The National Bank of Ukraine’s central interest rate over the years:


Ukraine’s inflation level over the years:

Statistic: Ukraine: Inflation rate from 1996 to 2026 (change compared to previous year) | Statista

Other news from NBU

The bank expects to keep inflation under control with the new key interest rate and reach the goal of 5 percent inflation in 2022. The NBU also wrote that it expects GDP growth to remain at 4 percent per year from 2021 to 2023. 

The NBU also wrote that it expects progress in the negotiations between Ukraine and the International Monetary Fund, IMF, about the 5 billion dollar loan agreed upon last year. However, Ukraine still needs to be paid half of the loan, which the IMF has halted due to the slow reform progress in Ukraine. 

“Long delays in the performance of the agreement on cooperation with the IMF would create risks to financing the state budget deficit, especially in the coming years. This could also deteriorate inflation and exchange rate expectations, forcing the central bank to tighten its monetary policy,” NBU wrote and warned about the dangers ahead. 

Among other things, NBU pointed out that the Ukrainian economy is vulnerable to the new coronavirus variants such as the Delta variant, which could force Ukraine and other countries to large lockdowns. NBU also wrote that Ukraine is susceptible to rising inflation globally, which could force NBU to take further measures to control inflation. 
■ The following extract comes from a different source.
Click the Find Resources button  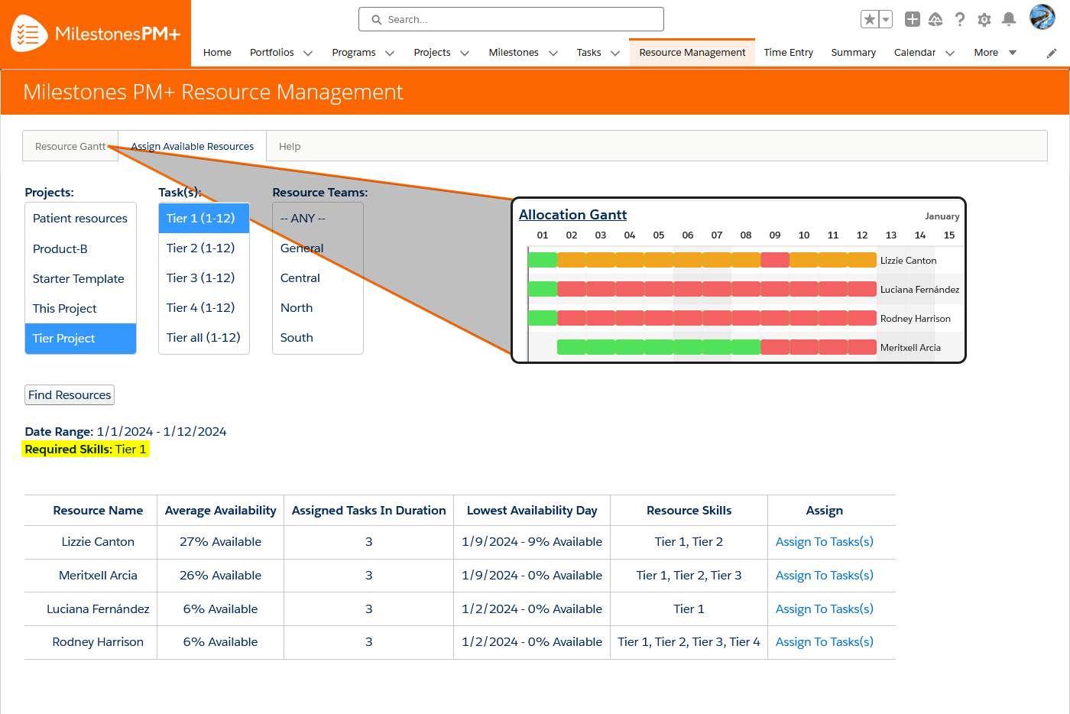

“The NBU’s forecast envisages that the key policy rate will be raised further, to 8.5%, and maintained at that level until Q2 2022, with a view to bringing inflation back to its 5% target in 2022 and keeping inflation expectations in check. If additional pro-inflationary risks materialize, the NBU stands ready to continue deploying monetary tools to return inflation to its 5% target,” the bank wrote.